Ciertamente, a veces no se trata más que de una insidia diabólica que pretende estropear una amistad santa, pero no debemos bajar la guardia ante el evidente peligro que esto trae consigo. La modestia y la precaución también se deben tener entre los espirituales (varón y mujer se entiende), y quizá con más motivo, precisamente porque es más difícil detectarlo por estar envuelto en lo espiritual. El Apóstol dice: “No deis ocasión al diablo” (Ef 4, 27).
Con su habitual sarcasmo, S. Jerónimo avisa del peligro de la familiaridad entre varón y mujer, aun cuando su conversación sea espiritual: “La buena plática no busca escondrijos, antes se deleita con las alabanzas y testimonios de muchos. Donoso maestro, por cierto, que desdeña a los varones, desprecia a los hermanos y suda y trasuda para instruir secretamente a una sola mujercilla” (Carta 128, a Pacátula)
Este punto nos parece tan importante y descuidado actualmente, que creemos necesario advertir con insistencia sobre el peligro que trae consigo esta familiaridad, sobre todo con directores espirituales que, tal vez engañados ellos mismos, se sirven de su ministerio y utilizan al mismo Jesucristo o las cosas sagradas para satisfacer su defectuosa afectividad. A veces abusan de su vocación de “otro Cristo”, pretendiendo un amor para sí que le corresponde sólo a Dios. Otras veces se aprovechan del bien que hacen a las almas, buscando una especie de correspondencia. Escuchemos a este gran santo y maestro espiritual, S. Juan de Ávila:
“Este mal no combate abiertamente al principio a las personas devotas; mas primero les parece que de comunicarse sienten provecho en sus ánimas, y fiados de aquesto, osan, como cosa segura, frecuentar más veces la conversación, y de ella se engendra en sus corazones un amor que los cautiva algún tanto, y los hace tomar pena cuando no se ven, y descansar con verse y hablarse.
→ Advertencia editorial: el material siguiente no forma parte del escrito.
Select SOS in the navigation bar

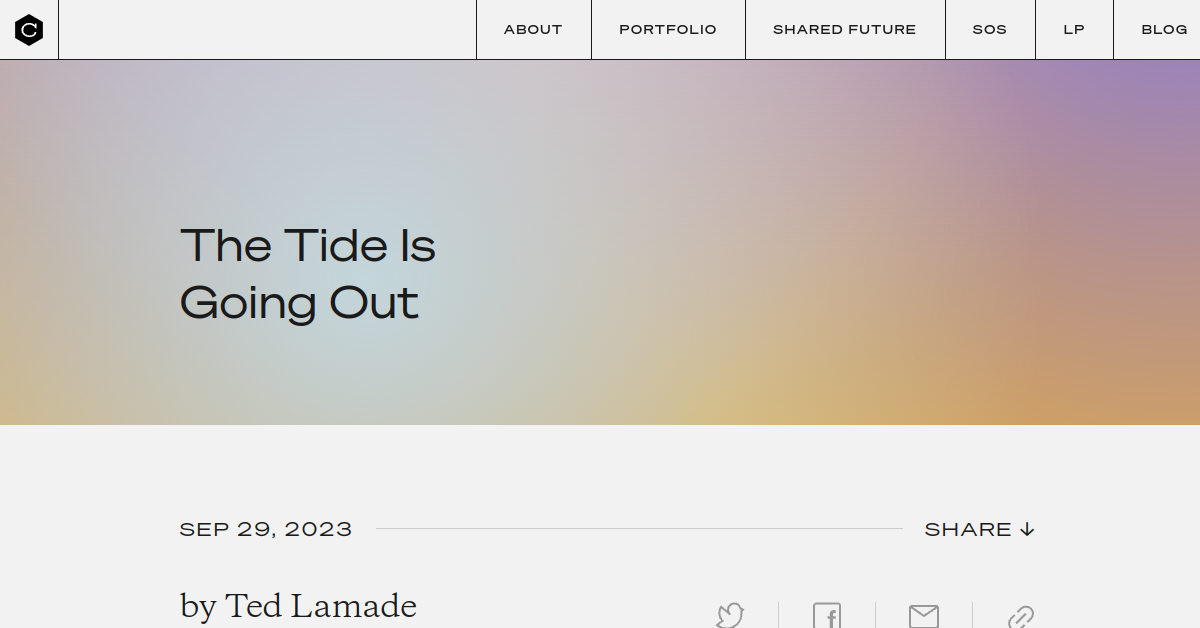(x=989, y=30)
Y tras esto viene el dar a entender el uno al otro el amor que se tienen; en lo cual y en otras pláticas, ya no tan espirituales como las primeras, se huelgan de estar hablando algún rato…” A continuación, el Santo aconseja acortar los momentos a solas entre sacerdote y dirigida, limitándose a la confesión o a consultas espirituales.
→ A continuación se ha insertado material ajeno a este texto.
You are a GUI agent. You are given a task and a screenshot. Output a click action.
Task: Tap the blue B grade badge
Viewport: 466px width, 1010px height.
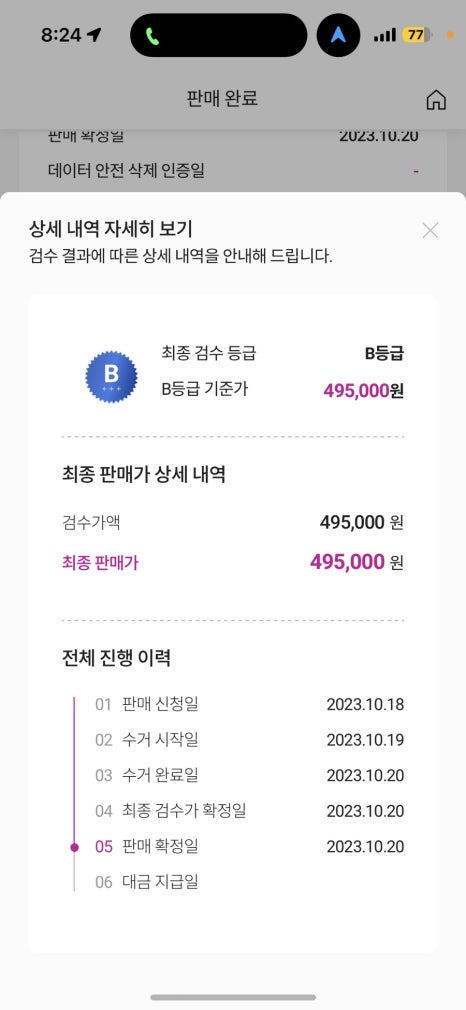tap(112, 377)
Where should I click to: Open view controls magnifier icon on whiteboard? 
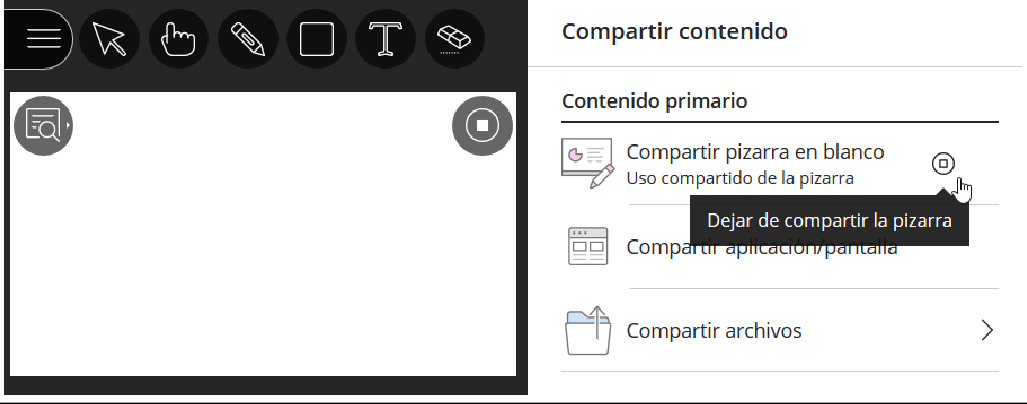point(43,125)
Finalmente, dirigiéndose especialmente a almas consagradas: “Y aunque en las comunicaciones no se sigan siempre los mayores males que pueden venir, todavía es bien que se eviten, por evitar el escándalo que de ellos puede nacer acerca de quien lo sabe, y por evitar tentaciones y muchedumbre de pensamientos que, aunque no traigan a consentimiento, quitan al ánima su pureza y libertad para pensar en Dios. Y parece que aquel secreto lugar del corazón, donde, como en tálamo, quiere Cristo solo morar, no está tan solo y cerrado a toda criatura como a tálamo de tan alto Esposo conviene, ni del todo parece estar casto, pues hay en él memoria de hombre [o de mujer]” (I Audi filia, 2, c)
A quien tenga esto por exagerado, bueno es recordar que “a ánimas de hierro la lujuria doma”. Por eso, cuando los santos han temido tanto, cuánto más debemos temer nosotros, almas aún principiantes. Precisamente un síntoma de inmadurez (también inmadurez afectiva) es tener seguridad de uno mismo, síntoma de infantilidad es menospreciar la modestia y síntoma de vicioso es carnalizar lo sagrado.
RM, carmelita ermitaña
[1] Parece absolutizar el placer. En Santos de carne encontramos perlas como estas: “Dios nos ama santos de carne, disfrutando de los placeres de este mundo que –en sí mismos- son santos”; “Cuando hablamos de “santos de copas” no nos referimos a personas que se toman una copa hoy y el domingo van a misa. No. Estamos hablando de que misa y copas son lo mismo: la misa celebrada y la misa vivida.”, “el mundo necesita santas en bikini [sic]”; habla de que se puede transformar el sexo “en el encuentro más espiritual del que el hombre es capaz»… En contraposición, recomendamos la Noche activa del sentido, de S. Juan de la Cruz.